A stream of surprises from the Atlantic cod genome
Close to ten years ago, researchers from the Norwegian Institute for Water Research (NIVA) caught "Calvin the Cod" and hauled him out of the cold Arctic waters during an oceanographic expedition to the Barents Sea and the northern coast of Norway and the Lofoten archipelago.
From Lofoten, Calvin’s journey went to NIVA’s research station close to Norway’s capital Oslo. The story could have ended there, but Calvin’s destiny took a sudden twist when researchers from the University of Oslo found him swimming in a tank, killed him with a blow to the head, and took samples from his body home to their big freezer at the Department of Biosciences.
An ordinary cod would have been eaten after being placed in the freezer, but Calvin the Cod instead started a new career. Calvin was in fact a healthy and characteristic representative of the population of skrei, which is the Norwegian term for cod that migrate between feeding grounds in the Barents Sea and spawning areas along the Norwegian coast. Thus, Calvin was chosen for the honorable task of donating his body parts and genes to science.
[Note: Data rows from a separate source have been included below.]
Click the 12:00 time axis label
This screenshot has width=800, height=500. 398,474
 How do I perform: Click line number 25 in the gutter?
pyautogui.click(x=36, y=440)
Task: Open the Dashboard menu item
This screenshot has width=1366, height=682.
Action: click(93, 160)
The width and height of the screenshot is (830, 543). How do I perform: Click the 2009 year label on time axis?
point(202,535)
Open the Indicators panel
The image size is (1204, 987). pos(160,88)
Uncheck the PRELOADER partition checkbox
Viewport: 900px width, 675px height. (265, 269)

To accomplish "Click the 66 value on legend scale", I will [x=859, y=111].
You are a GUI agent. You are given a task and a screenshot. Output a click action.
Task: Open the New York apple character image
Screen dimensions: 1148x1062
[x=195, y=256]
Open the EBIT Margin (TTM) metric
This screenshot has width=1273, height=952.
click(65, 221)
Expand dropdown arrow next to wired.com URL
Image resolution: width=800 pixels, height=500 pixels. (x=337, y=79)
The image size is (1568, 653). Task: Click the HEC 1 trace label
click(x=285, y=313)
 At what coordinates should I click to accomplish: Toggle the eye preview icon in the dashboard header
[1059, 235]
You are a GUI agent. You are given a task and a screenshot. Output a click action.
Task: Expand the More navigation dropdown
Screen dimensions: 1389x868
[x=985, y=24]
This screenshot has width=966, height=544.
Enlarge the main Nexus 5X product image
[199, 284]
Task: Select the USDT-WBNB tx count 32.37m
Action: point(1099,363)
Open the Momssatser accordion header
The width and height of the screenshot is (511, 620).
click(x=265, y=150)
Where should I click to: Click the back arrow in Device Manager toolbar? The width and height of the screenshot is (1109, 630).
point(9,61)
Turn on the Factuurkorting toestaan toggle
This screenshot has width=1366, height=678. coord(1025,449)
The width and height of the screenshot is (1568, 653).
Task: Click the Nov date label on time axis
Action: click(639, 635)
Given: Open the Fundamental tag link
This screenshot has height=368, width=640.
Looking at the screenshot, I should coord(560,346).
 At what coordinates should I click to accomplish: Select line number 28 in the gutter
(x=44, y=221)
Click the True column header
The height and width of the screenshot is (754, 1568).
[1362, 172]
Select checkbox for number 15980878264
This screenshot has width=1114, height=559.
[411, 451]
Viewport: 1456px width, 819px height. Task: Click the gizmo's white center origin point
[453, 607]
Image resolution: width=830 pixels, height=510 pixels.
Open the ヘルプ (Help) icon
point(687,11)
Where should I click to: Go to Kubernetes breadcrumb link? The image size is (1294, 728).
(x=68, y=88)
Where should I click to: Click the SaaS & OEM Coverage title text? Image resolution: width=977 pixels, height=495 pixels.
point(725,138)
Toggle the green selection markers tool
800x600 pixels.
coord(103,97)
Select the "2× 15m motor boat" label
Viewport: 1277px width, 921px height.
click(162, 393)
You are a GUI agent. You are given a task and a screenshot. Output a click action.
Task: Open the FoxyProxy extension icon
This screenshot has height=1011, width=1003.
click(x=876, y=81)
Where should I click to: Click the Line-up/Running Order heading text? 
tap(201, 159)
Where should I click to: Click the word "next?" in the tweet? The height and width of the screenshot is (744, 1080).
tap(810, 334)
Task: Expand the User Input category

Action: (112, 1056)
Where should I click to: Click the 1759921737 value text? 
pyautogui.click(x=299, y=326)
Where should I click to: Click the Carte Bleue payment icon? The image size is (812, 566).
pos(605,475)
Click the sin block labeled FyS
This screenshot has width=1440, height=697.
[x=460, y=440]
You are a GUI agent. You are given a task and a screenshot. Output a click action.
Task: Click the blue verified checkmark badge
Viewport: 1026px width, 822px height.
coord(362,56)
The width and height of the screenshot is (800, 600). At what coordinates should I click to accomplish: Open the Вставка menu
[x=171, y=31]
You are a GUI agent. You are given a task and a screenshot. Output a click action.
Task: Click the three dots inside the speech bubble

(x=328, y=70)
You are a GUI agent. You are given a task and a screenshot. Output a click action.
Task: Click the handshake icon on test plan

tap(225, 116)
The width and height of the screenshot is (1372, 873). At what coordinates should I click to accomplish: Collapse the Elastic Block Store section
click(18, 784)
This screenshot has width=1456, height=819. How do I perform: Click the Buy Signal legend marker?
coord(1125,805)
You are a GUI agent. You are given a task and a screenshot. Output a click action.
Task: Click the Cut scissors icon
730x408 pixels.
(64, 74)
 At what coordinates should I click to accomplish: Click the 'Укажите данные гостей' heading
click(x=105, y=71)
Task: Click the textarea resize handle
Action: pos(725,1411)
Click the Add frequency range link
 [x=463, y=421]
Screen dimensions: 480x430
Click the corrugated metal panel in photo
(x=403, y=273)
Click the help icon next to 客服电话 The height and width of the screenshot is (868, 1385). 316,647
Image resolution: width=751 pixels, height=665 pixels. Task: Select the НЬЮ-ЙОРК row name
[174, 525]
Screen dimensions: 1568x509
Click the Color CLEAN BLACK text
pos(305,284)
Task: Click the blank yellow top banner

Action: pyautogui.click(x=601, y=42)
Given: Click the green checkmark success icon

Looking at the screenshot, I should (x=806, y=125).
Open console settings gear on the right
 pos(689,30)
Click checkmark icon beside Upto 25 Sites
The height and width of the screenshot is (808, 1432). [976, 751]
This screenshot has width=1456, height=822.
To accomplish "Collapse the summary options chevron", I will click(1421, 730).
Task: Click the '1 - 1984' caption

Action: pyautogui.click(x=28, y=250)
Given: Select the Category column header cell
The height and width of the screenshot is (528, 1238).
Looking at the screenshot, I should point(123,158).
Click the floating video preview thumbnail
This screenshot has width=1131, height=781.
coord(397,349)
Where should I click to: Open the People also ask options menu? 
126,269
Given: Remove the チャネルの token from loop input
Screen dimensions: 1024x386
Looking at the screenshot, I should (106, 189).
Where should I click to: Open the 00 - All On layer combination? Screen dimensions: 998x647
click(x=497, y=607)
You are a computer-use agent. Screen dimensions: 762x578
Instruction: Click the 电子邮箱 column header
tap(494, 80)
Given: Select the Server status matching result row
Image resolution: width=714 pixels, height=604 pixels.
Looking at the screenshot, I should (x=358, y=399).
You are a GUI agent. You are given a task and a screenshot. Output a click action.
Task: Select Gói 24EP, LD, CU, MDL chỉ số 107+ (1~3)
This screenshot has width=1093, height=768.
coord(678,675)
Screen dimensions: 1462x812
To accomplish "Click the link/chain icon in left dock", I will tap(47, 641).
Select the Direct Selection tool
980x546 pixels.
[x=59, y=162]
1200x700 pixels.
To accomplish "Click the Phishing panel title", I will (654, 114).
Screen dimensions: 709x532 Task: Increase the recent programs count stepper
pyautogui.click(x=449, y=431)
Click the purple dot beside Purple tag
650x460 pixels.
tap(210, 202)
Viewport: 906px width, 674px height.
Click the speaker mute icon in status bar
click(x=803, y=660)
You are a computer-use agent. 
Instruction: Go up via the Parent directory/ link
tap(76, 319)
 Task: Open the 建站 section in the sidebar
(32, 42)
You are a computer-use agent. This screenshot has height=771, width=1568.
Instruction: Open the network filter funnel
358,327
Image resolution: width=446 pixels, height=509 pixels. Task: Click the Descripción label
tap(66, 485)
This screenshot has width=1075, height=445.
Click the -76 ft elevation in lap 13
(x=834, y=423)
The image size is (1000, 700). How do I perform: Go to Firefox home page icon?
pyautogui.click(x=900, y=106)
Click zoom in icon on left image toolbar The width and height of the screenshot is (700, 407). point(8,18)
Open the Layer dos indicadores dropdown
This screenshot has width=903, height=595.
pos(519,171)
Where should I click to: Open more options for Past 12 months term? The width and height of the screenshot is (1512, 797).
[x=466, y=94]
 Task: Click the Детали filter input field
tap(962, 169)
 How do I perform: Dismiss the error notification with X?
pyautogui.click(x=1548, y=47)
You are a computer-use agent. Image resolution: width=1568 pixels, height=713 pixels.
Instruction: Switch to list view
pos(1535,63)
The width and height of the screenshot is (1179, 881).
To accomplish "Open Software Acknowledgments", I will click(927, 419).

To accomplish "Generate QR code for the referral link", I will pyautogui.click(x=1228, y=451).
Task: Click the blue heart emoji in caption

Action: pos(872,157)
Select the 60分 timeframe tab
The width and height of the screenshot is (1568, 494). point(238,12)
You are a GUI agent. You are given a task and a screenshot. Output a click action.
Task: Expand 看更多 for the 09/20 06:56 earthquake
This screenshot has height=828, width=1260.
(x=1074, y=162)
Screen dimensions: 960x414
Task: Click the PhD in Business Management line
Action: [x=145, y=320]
In 2008, researchers at the University of Oslo initiated a unique project: They wanted to map the genome of a fish of great economic importance, namely Atlantic cod. This project has later become a huge success, and the cod genome researchers have delivered a stream of surprises, based on their studies of Calvin’s genome.
Just to name the two most important discoveries: It made a huge impact when they discovered the strange and unique immune system of cod in 2011, and in 2016 they found a sex gene that can make fish farming more profitable.
New discovery in the cod genome
PhD candidate Ole Kristian Tørresen and senior engineer Lex Nederbragt at the Institute of Biosciences and Centre for Ecological and Evolutionary Synthesis (CEES) have now conducted a more detailed analysis than has been possible ever before, and once again the cod genome has come up with a surprise.
“The new achievement this time is that we have combined data from three different techniques for DNA sequencing. Thus, we managed to map the cod genome in much more detail than what was previously possible. At the same time, we found the reason why it has been so difficult to map the genome in detail earlier. The reason is that this genome contains an extraordinary amount of so-called short tandem repeats, meaning that short sequences of DNA base molecules are repeated many times in succession”, recounts Ole Kristian Tørresen.
The basis for this observation is that the genomes of all organisms are written in an "alphabet" that consists of only four nucleobase molecules: adenine (A), thymine (T), guanine (G) and cytosine (C).
93 percent of the genome is mapped
“We are talking about short tandem repeats when we find for example the combination "AC" several times in succession in the DNA sequences. But also when the DNA sequence reads for example only "A" several times in succession, or perhaps "CGA", it is classified as a tandem repeat. The bottom line is that it has been very difficult to understand what the contiguous DNA sequences really look like, when these tandem repeats appear to make up an enormous amount of exactly similar pieces in an enormous jigsaw puzzle”, explains Lex Nederbragt.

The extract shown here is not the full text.